(Beginning of DATA FOR THIS EXERCISE)

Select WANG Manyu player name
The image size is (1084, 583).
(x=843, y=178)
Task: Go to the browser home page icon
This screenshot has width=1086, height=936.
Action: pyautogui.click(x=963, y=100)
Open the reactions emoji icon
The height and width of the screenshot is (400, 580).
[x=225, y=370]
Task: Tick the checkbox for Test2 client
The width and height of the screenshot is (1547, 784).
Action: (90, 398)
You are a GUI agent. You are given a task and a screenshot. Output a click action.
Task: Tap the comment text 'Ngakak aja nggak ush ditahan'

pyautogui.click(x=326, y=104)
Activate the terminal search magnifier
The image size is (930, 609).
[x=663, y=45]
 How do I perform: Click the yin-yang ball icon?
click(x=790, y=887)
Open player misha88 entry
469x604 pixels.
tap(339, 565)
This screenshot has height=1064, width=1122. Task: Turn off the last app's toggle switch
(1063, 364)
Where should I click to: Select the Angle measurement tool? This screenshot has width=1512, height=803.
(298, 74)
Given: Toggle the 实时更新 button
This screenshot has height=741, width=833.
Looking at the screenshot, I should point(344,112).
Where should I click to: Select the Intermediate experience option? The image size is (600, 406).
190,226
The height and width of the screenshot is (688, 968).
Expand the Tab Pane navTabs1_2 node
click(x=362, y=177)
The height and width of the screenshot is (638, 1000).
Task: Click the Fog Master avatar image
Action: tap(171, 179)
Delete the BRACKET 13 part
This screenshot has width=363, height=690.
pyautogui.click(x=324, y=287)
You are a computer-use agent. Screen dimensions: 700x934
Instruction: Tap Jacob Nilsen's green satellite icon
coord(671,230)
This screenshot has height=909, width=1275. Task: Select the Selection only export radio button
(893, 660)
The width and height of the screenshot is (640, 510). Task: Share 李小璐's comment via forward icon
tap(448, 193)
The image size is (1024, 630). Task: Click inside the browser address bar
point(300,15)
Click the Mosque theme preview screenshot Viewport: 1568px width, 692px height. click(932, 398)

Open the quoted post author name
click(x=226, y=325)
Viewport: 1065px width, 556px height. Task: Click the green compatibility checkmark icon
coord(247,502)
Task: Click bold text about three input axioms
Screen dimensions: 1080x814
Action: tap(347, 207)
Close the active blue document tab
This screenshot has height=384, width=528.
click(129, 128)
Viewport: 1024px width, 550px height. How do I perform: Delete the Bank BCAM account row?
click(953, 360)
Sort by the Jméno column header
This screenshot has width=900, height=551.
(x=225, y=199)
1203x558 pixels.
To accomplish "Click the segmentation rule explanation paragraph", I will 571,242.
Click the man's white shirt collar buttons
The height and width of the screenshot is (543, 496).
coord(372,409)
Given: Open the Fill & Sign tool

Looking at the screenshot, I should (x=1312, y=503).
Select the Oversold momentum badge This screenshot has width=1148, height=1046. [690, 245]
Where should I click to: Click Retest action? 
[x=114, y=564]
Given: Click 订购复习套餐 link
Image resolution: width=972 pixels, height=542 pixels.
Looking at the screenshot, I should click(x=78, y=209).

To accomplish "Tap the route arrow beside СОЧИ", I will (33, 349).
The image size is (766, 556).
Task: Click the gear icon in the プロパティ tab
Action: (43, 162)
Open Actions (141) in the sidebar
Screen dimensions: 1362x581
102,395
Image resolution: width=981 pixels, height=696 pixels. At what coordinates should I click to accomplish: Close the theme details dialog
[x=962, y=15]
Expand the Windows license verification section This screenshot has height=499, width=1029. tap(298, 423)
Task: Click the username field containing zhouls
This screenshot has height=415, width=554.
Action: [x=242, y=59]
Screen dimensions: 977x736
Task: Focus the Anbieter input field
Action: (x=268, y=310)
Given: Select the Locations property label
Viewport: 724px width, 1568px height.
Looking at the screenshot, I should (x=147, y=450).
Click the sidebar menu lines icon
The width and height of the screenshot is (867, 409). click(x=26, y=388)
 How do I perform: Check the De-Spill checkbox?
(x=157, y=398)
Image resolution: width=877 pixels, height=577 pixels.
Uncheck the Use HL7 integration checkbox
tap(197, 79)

(End of DATA FOR THIS EXERCISE)

## AIM OF THE TASK:
Write out every entry verbatim.

## SOLUTION TO THE EXERCISE:
Select WANG Manyu player name
The image size is (1084, 583).
(x=843, y=178)
Task: Go to the browser home page icon
This screenshot has width=1086, height=936.
Action: pyautogui.click(x=963, y=100)
Open the reactions emoji icon
The height and width of the screenshot is (400, 580).
[x=225, y=370]
Task: Tick the checkbox for Test2 client
The width and height of the screenshot is (1547, 784).
Action: (90, 398)
You are a GUI agent. You are given a task and a screenshot. Output a click action.
Task: Tap the comment text 'Ngakak aja nggak ush ditahan'

pyautogui.click(x=326, y=104)
Activate the terminal search magnifier
The image size is (930, 609).
[x=663, y=45]
 How do I perform: Click the yin-yang ball icon?
click(x=790, y=887)
Open player misha88 entry
469x604 pixels.
tap(339, 565)
This screenshot has height=1064, width=1122. Task: Turn off the last app's toggle switch
(1063, 364)
Where should I click to: Select the Angle measurement tool? This screenshot has width=1512, height=803.
(298, 74)
Given: Toggle the 实时更新 button
This screenshot has height=741, width=833.
Looking at the screenshot, I should point(344,112).
Where should I click to: Select the Intermediate experience option? The image size is (600, 406).
190,226
The height and width of the screenshot is (688, 968).
Expand the Tab Pane navTabs1_2 node
click(x=362, y=177)
The height and width of the screenshot is (638, 1000).
Task: Click the Fog Master avatar image
Action: tap(171, 179)
Delete the BRACKET 13 part
This screenshot has width=363, height=690.
pyautogui.click(x=324, y=287)
You are a computer-use agent. Screen dimensions: 700x934
Instruction: Tap Jacob Nilsen's green satellite icon
coord(671,230)
This screenshot has height=909, width=1275. Task: Select the Selection only export radio button
(893, 660)
The width and height of the screenshot is (640, 510). Task: Share 李小璐's comment via forward icon
tap(448, 193)
The image size is (1024, 630). Task: Click inside the browser address bar
point(300,15)
Click the Mosque theme preview screenshot Viewport: 1568px width, 692px height. click(932, 398)

Open the quoted post author name
click(x=226, y=325)
Viewport: 1065px width, 556px height. Task: Click the green compatibility checkmark icon
coord(247,502)
Task: Click bold text about three input axioms
Screen dimensions: 1080x814
Action: tap(347, 207)
Close the active blue document tab
This screenshot has height=384, width=528.
click(129, 128)
Viewport: 1024px width, 550px height. How do I perform: Delete the Bank BCAM account row?
click(953, 360)
Sort by the Jméno column header
This screenshot has width=900, height=551.
(x=225, y=199)
1203x558 pixels.
To accomplish "Click the segmentation rule explanation paragraph", I will 571,242.
Click the man's white shirt collar buttons
The height and width of the screenshot is (543, 496).
coord(372,409)
Given: Open the Fill & Sign tool

Looking at the screenshot, I should (x=1312, y=503).
Select the Oversold momentum badge This screenshot has width=1148, height=1046. [690, 245]
Where should I click to: Click Retest action? 
[x=114, y=564]
Given: Click 订购复习套餐 link
Image resolution: width=972 pixels, height=542 pixels.
Looking at the screenshot, I should click(x=78, y=209).

To accomplish "Tap the route arrow beside СОЧИ", I will (33, 349).
The image size is (766, 556).
Task: Click the gear icon in the プロパティ tab
Action: (43, 162)
Open Actions (141) in the sidebar
Screen dimensions: 1362x581
102,395
Image resolution: width=981 pixels, height=696 pixels. At what coordinates should I click to accomplish: Close the theme details dialog
[x=962, y=15]
Expand the Windows license verification section This screenshot has height=499, width=1029. tap(298, 423)
Task: Click the username field containing zhouls
This screenshot has height=415, width=554.
Action: [x=242, y=59]
Screen dimensions: 977x736
Task: Focus the Anbieter input field
Action: (x=268, y=310)
Given: Select the Locations property label
Viewport: 724px width, 1568px height.
Looking at the screenshot, I should (x=147, y=450).
Click the sidebar menu lines icon
The width and height of the screenshot is (867, 409). click(x=26, y=388)
 How do I perform: Check the De-Spill checkbox?
(x=157, y=398)
Image resolution: width=877 pixels, height=577 pixels.
Uncheck the Use HL7 integration checkbox
tap(197, 79)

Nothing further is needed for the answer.